At this time for biliary tract cancers there’s a great interest in precision medicine. It’s estimated that probably 40-50% of bile duct cancers have actionable mutations that can be accessed with approved drugs or in the context of clinical trials. One area that’s specifically interesting is HER2 alterations in biliary tract cancers. The more common is amplification or overexpression but a subset, barely 1-2% of these cancers, have somatic mutations in HER2 and these mutations are known to be oncogenic, they drive cancer growth and represent a potential therapeutic target.
So the data that we presented was the biliary cohort of the SUMMIT study. SUMMIT is a global multicentre phase II study looking at the drug neratinib, which is a tyrosine kinase inhibitor that inhibits HER2, with patients that have HER2 somatic mutations. The biliary cohort had 20 patients enrol and what we were able to show was that a subset of these patients had clinical benefit. Of the 20 patients two patients had a partial response, one had an unconfirmed partial response and three patients had stable disease that exceeded 16 weeks. So 30% of patients had clinical benefit, 10% of patients had a confirmed objective response.
Another finding from the study was in one excellent responder we were able to use next generation sequencing, both from the tumour and liquid biopsies, to demonstrate a potential resistance mechanism. Finally, we found that this treatment is generally safe in patients with bile duct cancers.
Can you go into more detail about the patient where next generation sequencing was used to demonstrate a potential resistance mechanism?

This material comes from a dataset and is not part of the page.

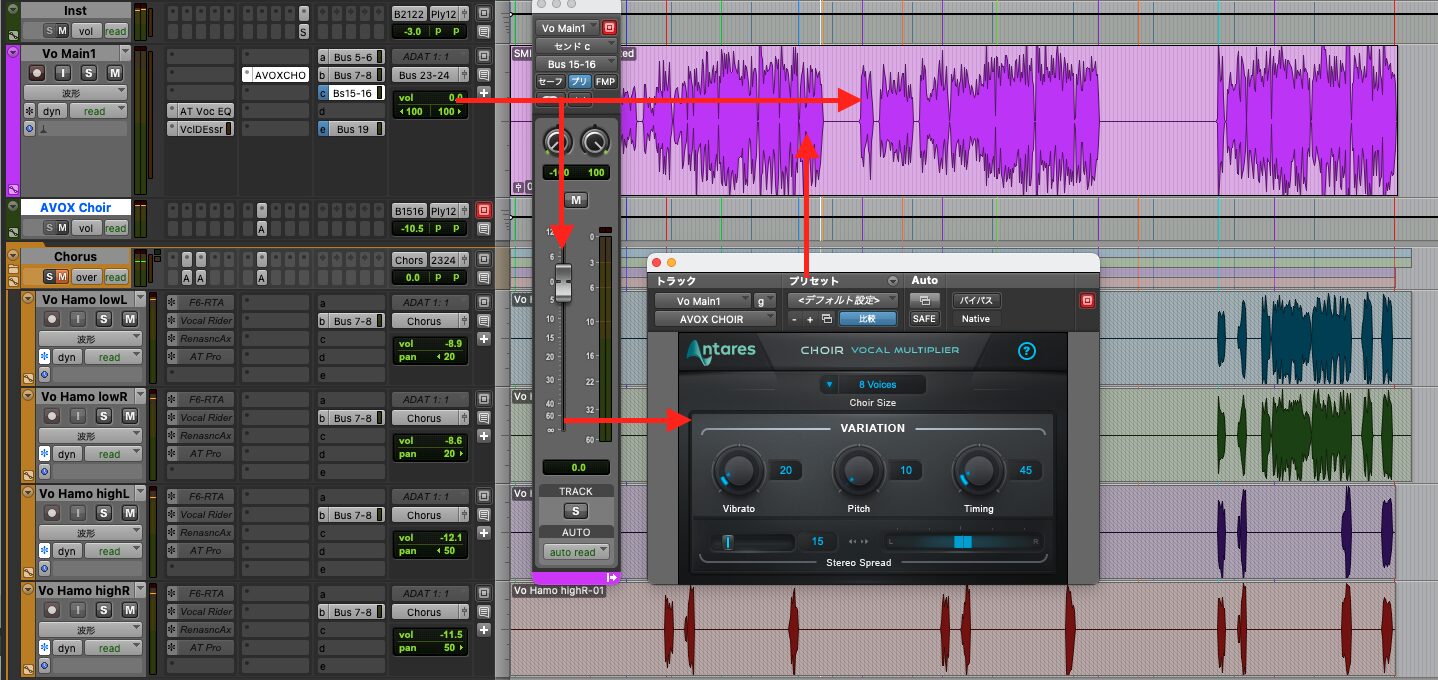Click the red target icon in the plugin header
This screenshot has width=1438, height=680.
coord(1087,300)
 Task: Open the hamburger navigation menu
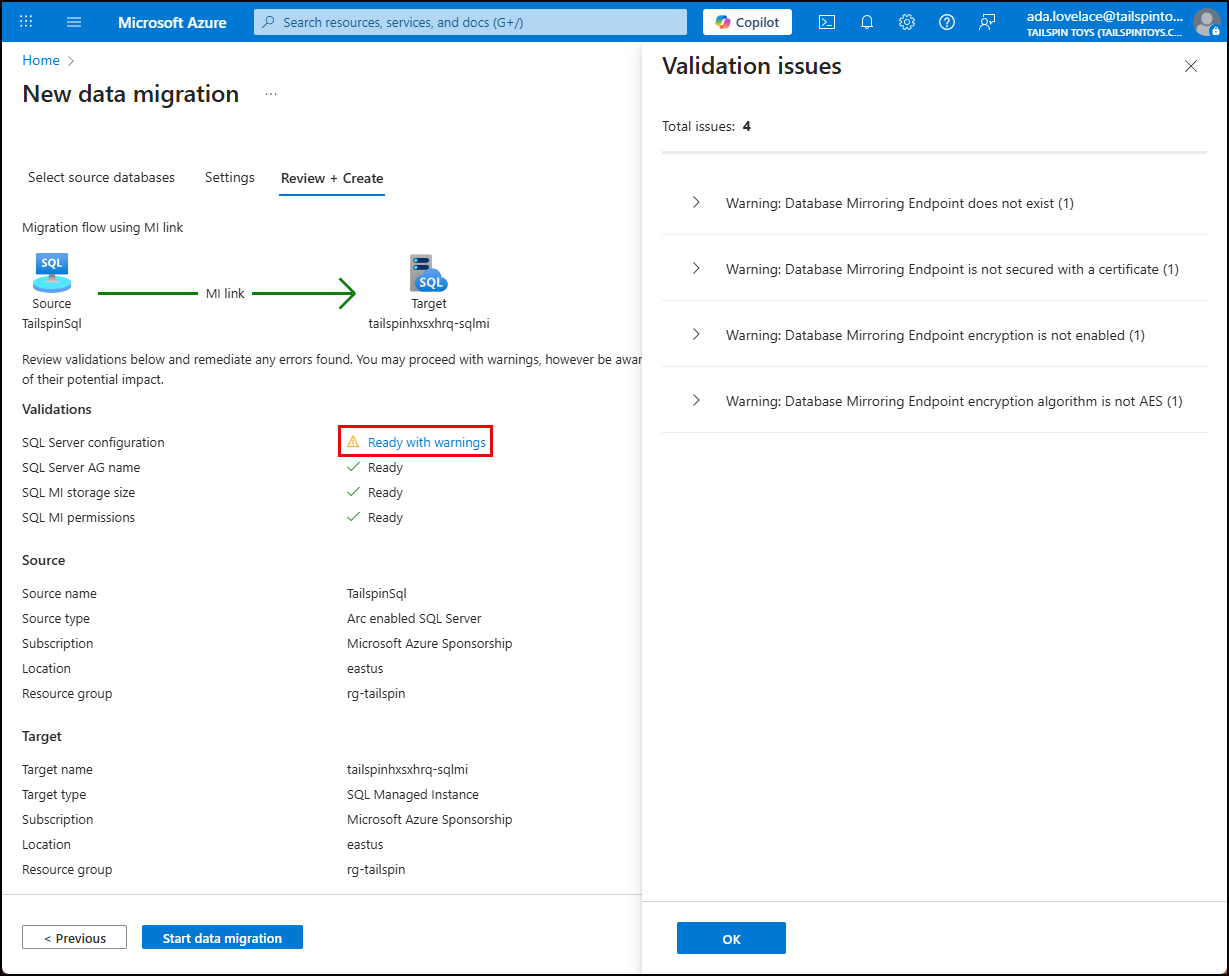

Sure. That patient was a 71 year old woman with gall bladder adenocarcinoma. The tumour expressed both HER2 amplified but also had a missense mutation in HER2. That patient had received three prior lines of chemotherapy and had progressed on all three. The patient initiated neratinib at 240mg orally daily. Very rapidly we saw a drop in the tumour marker CA99 and we saw a significant reduction into tumour at both an eight week scan and then at a twelve week confirmation of response scan. Unfortunately at 24 weeks the patient progressed and we had in our possession both a biopsy of the original tumour as well as a new biopsy of the escape lesion. We performed MSK-IMPACT which is our next generation programme where we look at nearly 500 oncogenes and tumour suppressors. What we found was in the pre-treatment sample, of course, we saw the erbB2 alterations, a TP53 alteration and several others. On the post-progression sample the erbB2 alterations were lost, TP53 were maintained and then there were several other new genes that were not previously seen. So this indicates that there’s a sub-clone that doesn’t express erbB2 that essentially emerged with selective pressure.
We also were able to do a liquid biopsy which takes cell free DNA and apply a similar type of next generation sequencing. In this we could see the erbB2 alterations as well as the TP53 at all sampling time points. However, at the emergence of resistance we saw several other new mutations that weren’t present in the original tissue and that included a BRCA alteration, an erbB2 missense mutation and an erbB3 missense mutation of unclear significance. But this illustrates a more broader point in biliary tract cancers which is that there is sub-clonal heterogeneity and we’re just now trying to explore that and to understand that better with the hope that that might lead to better prognostication for patients as well as better prediction and treatment alignment.
How much time was taken to identify some of these mutations and how feasible is that for general practice?
The idea behind this, as you noted, requires genotyping patients at clinical grade in real time. This leads to both feasibility issues and cost issues. I would say that across the world there are different time frames by which we are able to do this presently. At our institution we do perform next generation sequencing for biliary tract cancers, namely because there are FDA approved drugs that require having knowledge of that. For other parts of the world that may not be standard of care at the present time.
As you could have seen from the presentation before mine, actually several patients had genotyping but weren’t able to make it on to a clinical trial. But I think that illustrates the need to perform sequencing faster, better, cheaper and make it widely accessible. But over time we’ll see how that evolves.
What are the next steps for the main body of the trial?
At this point the study continues to accrue because it hasn’t reached its specified number of evaluable patients. Once we see the totality of the data there would be additional plans for further drug development in this space.
I would note that outside of this study there are several other HER2 targeted compounds that are being proposed or ongoing in biliary tract cancers. Some of those data have already been presented and over the next few years we’ll still see continued interest in HER2 in biliary tract cancers as well as several other genomic targets.